1 Thessalonians 5:23-24 (Third Sunday in Advent—Series B)
“Waiting for the Completion”
Lutheran Church of Our Redeemer, Enfield, CT
December 13, 2020
In the name of the Father and of the Son and of the Holy Spirit. Amen.
Our text is the Epistle reading recorded in 1Thessalonians 5:
23Now may the God of peace Himself sanctify you completely, and may your spirit, soul, and body be preserved complete, free from blame, at the coming of our Lord Jesus Christ. 24He who calls you is faithful, who indeed will do it.
There are several partially completed statues once begun by the Renaissance artist, Michelangelo. Like those sculptures, we are all unfinished products, spiritually speaking. And we will remain unfinished until the coming of our Lord Jesus Christ.

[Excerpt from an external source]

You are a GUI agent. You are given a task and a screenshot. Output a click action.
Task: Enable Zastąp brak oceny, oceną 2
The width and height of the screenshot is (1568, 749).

Let’s say, then, that we are like blocks of marble that the Divine Sculptor must make into something beautiful. No, we must be more than beautiful. We must be made to resemble the image of Christ. We must be made like Christ. First and foremost, that means we must be holy, without sin. We must have perfect love for our Father in heaven as well as perfect love for our fellow humanity. This love is a self-sacrificing love, a love that counts others more significant than our selves (Phil 2:3). It is a love the places God first—no other gods before Him—as we love Him with all our heart, soul, mind, and strength. A perfect love, perfect holiness, perfect righteousness.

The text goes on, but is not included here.